On [Date], I will activate an optional survey in Blackboard. It consists of only three questions, and its purpose is to allow me to better understand how you are experiencing our course. I encourage you to participate so that I may use information from the survey to improve the course.
If you should have any questions, please let me know. The survey will close on [date].
What happens to the data?
Faculty can decide how to respond to the responses, and only faculty will be able to review the responses. Faculty should not share individual student responses with others.
Who can help me figure out what to do with the results?
The Center for Excellence in Teaching and Learning is available for individual consultations to help interpret the responses. Contact cetl@olemiss.edu or keepteaching@olemiss.edu and write “Mid-semester Teaching and Learning Survey” in the re: line.
If I commit to participating, am I committing to any particular response?
No. However, you should commit to a response of some sort. Typically faculty will review the responses for headlines and then provide a summary of main ideas found in the surveys, without attribution to any particular student. Then faculty will usually change a practice related to that idea, provide a clarification around any misunderstanding, or amplify an overlooked or under-appreciated concept.
Will my chair or dean know if I participate?
Not unless you share the fact that you have opted to participate in the survey process. Again, you are the only one who will see these responses.
Often, faculty will use a process is referred to as small group instructional diagnosis (SGID) (Redmond & Clark). Typically that process is conducted in face-to-face classrooms with trained facilitators using class time to conduct focus groups with students around questions focused on their learning experiences. Student identities are not collected, and facilitators leave the anonymous feedback with instructors. However, during COVID-19, a practice which depends on physical presence in the classroom is not a practicable choice.

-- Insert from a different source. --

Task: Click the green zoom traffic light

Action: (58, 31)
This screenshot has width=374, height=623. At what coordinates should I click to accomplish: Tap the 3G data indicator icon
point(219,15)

Our use of the term “BBQ” for “Bare Bones Questions” is inspired by the work of Margaret K. Snooks, Sue E. Neeley, and Kathleen M. Williamson, who introduced the term to describe their approach to a version of mid-semester evaluation with narrowed questions (Snooks, et al.). In their work Snooks and colleagues utilized a more traditional SGID process utilizing trained colleagues: “The Bare Bones Questions (BBQ) process consists of empathic trained colleagues facilitating students’ evaluative discussions.” For our current COVID-19 circumstances, relying on the presence of people in a physical classroom is not practicable and will not scale. Thus, we have adapted their terminology for our online questionnaire process this semester.

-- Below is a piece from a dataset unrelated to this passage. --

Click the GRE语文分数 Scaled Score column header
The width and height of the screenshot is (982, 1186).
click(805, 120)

Snooks and colleagues also offer that “BBQ may build intra‐institutional collegiality by reducing the isolation of teaching.” While this conclusion is still emerging, the circumstances of COVID-19 have clearly shown the increase of feelings of isolation among faculty and students in our community. We believe that given the usefulness of mid-semester feedback along multiple classroom dimensions warrants serious consideration of their adoption now.
Further Reading
Cohen, Peter A. “Effectiveness of student-rating feedback for improving college instruction: A meta-analysis of findings.” Research in higher education 13, no. 4 (1980): 321-341.
Keutzer, Carolin S. “Midterm Evaluation of Teaching Provides Helpful Feedback to Instructors.” Teaching of Psychology 20, no. 4 (December 1993): 238–40. https://doi.org/10.1207/s15328023top2004_12.
Clark, D. Joseph, and Mark V. Redmond. “Small group instructional diagnosis.” (1982). ERIC.
Snooks, Margaret K., Sue E. Neeley, and Kathleen M. Williamson. “7: From SGID and GIFT to BBQ: Streamlining midterm student evaluations to improve teaching and learning.” To improve the academy 22, no. 1 (2004): 110-124.